I imagine it's like everything else, you can only realistically verify against a random sample. It's like trucks passing a border, they should ALL be checked but in practice only few gets checked and punished with the hope that punishment will deter others.

Here if 1 chip is checked for 1 million produced and there is a single problem with it, being a backdoor or "just" a security flaw that is NOT present due to the original design, then the trust in the company producing them is shattered. Nobody who can afford alternatives will want to work with them.

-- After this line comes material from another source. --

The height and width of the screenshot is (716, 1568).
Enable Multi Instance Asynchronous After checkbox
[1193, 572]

I imagine in a lot of situations the economical risk is not worth it. Even if say a state actor does commission a backdoor to be added and thus tell the producing company they'll cover their losses, as soon as the news is out nobody will even use the chips so even for a state actor it doesn't work.

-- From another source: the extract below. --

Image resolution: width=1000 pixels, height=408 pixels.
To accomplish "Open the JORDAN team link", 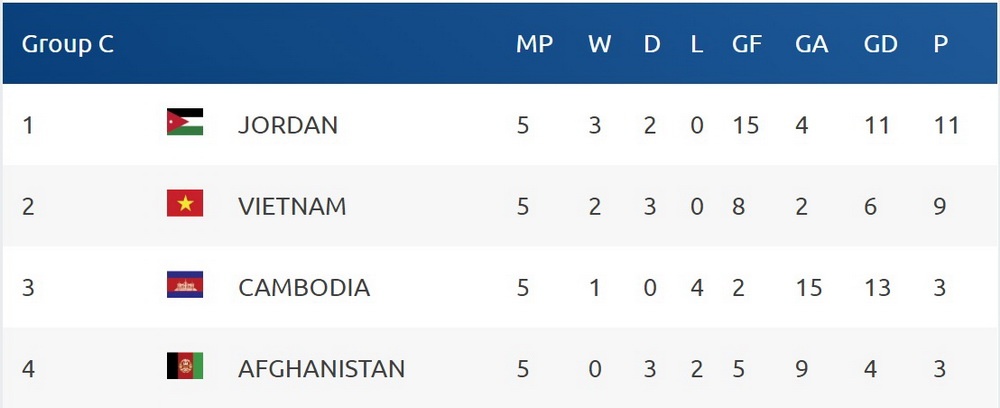I will point(288,125).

[–] utopiah@lemmy.ml 0 points 1 week ago* (last edited 1 week ago) (3 children)

They asked for an alternative to airtags. I provided one.

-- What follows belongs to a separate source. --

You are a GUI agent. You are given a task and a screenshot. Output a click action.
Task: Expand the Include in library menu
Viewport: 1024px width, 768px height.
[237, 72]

And even though I'm not OP I'm genuinely grateful for that.

Doesn’t matter if they were compromised because like I said, everyone is eventually.

No! That's the whole point of this Privacy community! If someone is using, using home automation as an example, Apple HomeKit or Roomba or Google Home they will eventually get compromised BUT if they are using something local, e.g Zigbee with HomeAssistant they WILL never get compromised because by the very local only architecture of that solution no data is leaving the home and thus can NOT be compromised.

The ENTIRE reason d'etre of this community is not to say "Oh well... the default solutions are imperfect, we have to shrug and accept the statu quo" but rather provide genuinely alternative.

I understand a lot of people can enter into a learned helplessness mindset imagining that only poor solutions exist and thus, better pick the least worst one, but by doing that we are giving power to Big Tech, surveillance capitalism, etc.

Please do NOT say that "everybody gets compromised" when you actually mean that "the vast majority of people who accept to use a popular solution with trade offs that are not good for privacy". It sounds like a finicky difference but it's actually totally different because it shows that it's not inevitable.

By taking shortcut in your language you limit what's conceived as possible by others who are asking for help, again, in a Privacy focused community.

[–] utopiah@lemmy.ml 4 points 1 week ago* (last edited 1 week ago) (5 children)

True yet still not OK.

That's also why a lot of us do try to avoid, as much as is realistically feasible, to provide any data to any company that should store it. Hence why a lot of questions here are about self hosting, no cloud, etc. It's not paranoia, it's because companies cut corners and as you correctly point out, fail to keep us safe. So it's not about Tile specifically, they are just yet another poor example. Let's not defend them nor this kind of practices. If people in the Privacy community are OK with that, we have a rather deep problem.